Chance e Vukovich sono due agenti federali sulle tracce di un falsario di nome Eric Masters. Chance, che tra l’altro vuole vendicare un collega ucciso proprio da Masters, non esita a uscire dai binari della legalità pur di incastrarlo. Alla fine ci riesce, ma a un prezzo altissimo.

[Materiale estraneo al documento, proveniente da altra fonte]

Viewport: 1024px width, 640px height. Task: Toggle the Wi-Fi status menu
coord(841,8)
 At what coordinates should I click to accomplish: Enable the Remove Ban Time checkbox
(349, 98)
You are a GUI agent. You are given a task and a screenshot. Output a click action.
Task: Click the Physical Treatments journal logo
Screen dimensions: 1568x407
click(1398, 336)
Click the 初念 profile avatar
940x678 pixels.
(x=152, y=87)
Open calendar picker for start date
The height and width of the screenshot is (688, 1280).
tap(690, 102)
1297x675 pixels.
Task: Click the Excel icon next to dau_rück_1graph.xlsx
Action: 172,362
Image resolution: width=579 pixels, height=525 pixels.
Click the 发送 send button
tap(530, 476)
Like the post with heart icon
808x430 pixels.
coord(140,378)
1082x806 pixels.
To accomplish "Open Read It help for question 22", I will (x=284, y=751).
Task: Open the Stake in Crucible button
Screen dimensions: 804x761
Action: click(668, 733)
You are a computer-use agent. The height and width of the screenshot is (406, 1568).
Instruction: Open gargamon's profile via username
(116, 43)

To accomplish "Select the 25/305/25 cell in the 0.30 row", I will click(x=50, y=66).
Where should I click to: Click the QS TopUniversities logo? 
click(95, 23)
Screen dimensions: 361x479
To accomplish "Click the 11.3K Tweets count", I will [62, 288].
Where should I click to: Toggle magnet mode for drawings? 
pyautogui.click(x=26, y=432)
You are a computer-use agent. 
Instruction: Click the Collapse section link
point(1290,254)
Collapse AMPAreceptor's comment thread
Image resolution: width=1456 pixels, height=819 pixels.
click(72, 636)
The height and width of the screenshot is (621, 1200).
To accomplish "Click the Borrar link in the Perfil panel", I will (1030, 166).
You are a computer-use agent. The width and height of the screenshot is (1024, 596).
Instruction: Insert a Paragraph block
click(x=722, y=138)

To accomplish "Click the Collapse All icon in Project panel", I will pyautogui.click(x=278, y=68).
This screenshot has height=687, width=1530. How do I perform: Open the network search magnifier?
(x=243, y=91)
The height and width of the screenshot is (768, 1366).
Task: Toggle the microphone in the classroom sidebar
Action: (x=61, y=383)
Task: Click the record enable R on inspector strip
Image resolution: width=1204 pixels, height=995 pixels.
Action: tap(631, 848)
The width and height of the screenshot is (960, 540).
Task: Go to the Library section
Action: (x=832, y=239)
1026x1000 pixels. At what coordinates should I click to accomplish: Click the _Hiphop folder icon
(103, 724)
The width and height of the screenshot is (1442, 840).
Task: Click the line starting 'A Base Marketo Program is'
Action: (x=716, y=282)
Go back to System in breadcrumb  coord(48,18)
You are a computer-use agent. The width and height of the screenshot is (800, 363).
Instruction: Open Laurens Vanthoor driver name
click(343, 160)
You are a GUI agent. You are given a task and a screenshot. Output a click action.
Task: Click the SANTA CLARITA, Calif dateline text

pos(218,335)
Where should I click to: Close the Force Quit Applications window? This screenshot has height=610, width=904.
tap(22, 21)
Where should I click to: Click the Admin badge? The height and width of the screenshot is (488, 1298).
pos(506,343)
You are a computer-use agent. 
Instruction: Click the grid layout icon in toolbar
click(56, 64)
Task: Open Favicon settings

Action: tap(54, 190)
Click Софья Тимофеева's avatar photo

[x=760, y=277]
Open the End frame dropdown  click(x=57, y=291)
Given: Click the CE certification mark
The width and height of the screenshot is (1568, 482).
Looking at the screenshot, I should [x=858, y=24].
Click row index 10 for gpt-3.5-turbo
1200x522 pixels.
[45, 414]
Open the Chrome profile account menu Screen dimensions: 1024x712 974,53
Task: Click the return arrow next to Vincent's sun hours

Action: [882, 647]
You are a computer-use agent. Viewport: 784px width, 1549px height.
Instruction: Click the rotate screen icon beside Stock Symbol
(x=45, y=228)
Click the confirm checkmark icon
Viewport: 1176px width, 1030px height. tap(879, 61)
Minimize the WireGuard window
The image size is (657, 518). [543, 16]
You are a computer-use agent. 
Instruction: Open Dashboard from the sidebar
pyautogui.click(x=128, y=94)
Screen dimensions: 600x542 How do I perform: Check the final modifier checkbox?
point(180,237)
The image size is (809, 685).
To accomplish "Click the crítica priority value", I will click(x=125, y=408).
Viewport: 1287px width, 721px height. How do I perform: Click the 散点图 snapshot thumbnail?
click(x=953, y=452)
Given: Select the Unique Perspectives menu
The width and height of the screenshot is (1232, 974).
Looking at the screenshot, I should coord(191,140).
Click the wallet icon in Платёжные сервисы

Chi ha visto e apprezzato il recente Drive (2011) e non ha ancora visto Vivere e morire a Los Angeles (1985), capolavoro di William Friedkin, farebbe bene a recuperare questo incandescente poliziesco. Nell’iridescente anfiteatro della città degli angeli si svolge la lotta senza quartiere tra il trafficante di denaro falso (e pittore d’avanguardia) Rick Masters e gli agenti dei servizi segreti Richard Chance e John Vukovich: pur d’incastrarlo, questi ultimi sono disposti a ricorrere ad espendienti al di là della legge. Ampliando un romanzo dell’ex-agente Gerald Petievich (l’attentato terroristico dell’inizio – che, con il senno di poi, pare nefastamente profetico – e l’incredibile inseguimento contromano non sono presenti nel libro), Friedkin gira un noir metropolitano tra i più secchi che si siano mai visti. Non un fronzolo, non un arabesco, non un orpello, non un’inquadratura più del necessario: persino i momenti d’introspezione sono filmati come se fossero una sparatoria. Eppure, dietro la superficie di un poliziesco convenzionale (ma non scontato), si nasconde un film ossessionante/ossessivo/ossesso che si staglia con impressionante struggenza nella filmografia più nobile di Friedkin. Film vibrante, corda perennemente tesa, martellato dalla colonna sonora di crescendo e percussioni dei Wang Chung, con un protagonista puro corpo dinamico (Petersen lavorerà con Friedkin anche nell’allestimento televisivo de La parola ai giurati, risultando forse il più insipido dello strepitoso cast) e un cattivo (ma chi è buono?) di mefistofelica grandezza, meravigliosamente fotografato da Robby Muller (fasto di condizioni e sorgenti di luce disperate, il sole e i neon…). In una parola: imperdibile.